One way to approach this is to start with $\in $, and build up a "universe" $U$, using a standard naive set theoretic construction. $U$ is defined in such a way so as to ensure that all the usual operations of set theory applied to elements of $U$, always produce elements of $U$.
Now, we say that $u$ is $\textit {small}\Leftrightarrow u\in U$. Otherwise $u$ is said to be $\textit {large}$. Note that there are large sets: $U$ itself is large because of course $U\notin U$.
Once $U$ is defined, then you get most of the properties you want in order to do "ordinary" mathematics, such as $f:u\to v$ is small whenever $u$ and $v$ are small.

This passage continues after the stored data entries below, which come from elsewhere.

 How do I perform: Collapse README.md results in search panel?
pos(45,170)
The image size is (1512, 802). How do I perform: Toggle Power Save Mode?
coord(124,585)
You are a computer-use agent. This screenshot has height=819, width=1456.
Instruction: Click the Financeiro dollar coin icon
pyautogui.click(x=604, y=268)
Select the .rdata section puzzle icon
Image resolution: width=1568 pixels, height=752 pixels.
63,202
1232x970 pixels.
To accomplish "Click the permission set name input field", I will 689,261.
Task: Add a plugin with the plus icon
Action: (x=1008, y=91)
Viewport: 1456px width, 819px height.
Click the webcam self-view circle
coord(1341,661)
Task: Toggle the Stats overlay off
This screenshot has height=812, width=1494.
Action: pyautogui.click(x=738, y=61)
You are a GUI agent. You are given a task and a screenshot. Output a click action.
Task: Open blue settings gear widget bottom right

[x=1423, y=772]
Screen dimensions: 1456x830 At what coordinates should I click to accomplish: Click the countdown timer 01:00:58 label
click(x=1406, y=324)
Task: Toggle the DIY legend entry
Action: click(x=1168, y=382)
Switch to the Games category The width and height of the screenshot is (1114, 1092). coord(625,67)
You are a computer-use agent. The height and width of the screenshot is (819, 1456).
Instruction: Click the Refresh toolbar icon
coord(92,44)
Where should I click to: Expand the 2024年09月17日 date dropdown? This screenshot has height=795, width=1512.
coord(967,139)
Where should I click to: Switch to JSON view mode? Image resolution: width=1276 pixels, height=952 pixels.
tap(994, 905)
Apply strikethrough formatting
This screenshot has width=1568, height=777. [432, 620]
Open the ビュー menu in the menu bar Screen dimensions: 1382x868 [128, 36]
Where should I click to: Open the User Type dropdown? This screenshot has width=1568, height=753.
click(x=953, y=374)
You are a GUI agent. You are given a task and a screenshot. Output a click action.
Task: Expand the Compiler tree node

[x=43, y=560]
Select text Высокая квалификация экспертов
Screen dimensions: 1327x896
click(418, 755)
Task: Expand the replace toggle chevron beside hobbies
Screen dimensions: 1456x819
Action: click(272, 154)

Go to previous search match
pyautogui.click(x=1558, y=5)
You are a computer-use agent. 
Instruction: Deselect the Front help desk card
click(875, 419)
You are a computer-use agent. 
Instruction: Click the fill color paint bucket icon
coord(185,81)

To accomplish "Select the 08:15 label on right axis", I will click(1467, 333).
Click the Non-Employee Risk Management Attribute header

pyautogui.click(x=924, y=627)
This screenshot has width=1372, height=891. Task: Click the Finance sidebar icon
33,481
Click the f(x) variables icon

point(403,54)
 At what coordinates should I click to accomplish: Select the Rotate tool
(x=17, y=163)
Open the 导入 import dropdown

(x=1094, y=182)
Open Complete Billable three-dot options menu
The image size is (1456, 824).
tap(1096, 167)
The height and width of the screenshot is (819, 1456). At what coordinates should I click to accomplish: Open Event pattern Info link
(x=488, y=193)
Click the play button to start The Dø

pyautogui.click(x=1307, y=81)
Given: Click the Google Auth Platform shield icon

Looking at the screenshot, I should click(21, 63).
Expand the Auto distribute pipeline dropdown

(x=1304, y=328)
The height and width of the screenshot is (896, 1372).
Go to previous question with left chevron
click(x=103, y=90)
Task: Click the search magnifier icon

A $\textit {class}$ is defined to be any subset $S\subset U$. Note that since, by construction of $U$, $x\in u\in U\Rightarrow x\in U$, every element of $U$ is a subset of $U$ so every small set is a class. The classes that do not belong to $U$ are called $\textit {proper classes}$, $U$ being an example of a proper class.
From here, one defines Cat, the category of small categories, Cat', the category of large categories, etc.
This approach has some disadvantages. For example, if you define Cls to be the category of all classes then the set of objects of Cls is $\mathcal P(U)$ which is not a class, since its cardinality is strictly greater than that of $U$.
There are more sophisticated approaches to defining categories, but I am not expert enough to elaborate on them.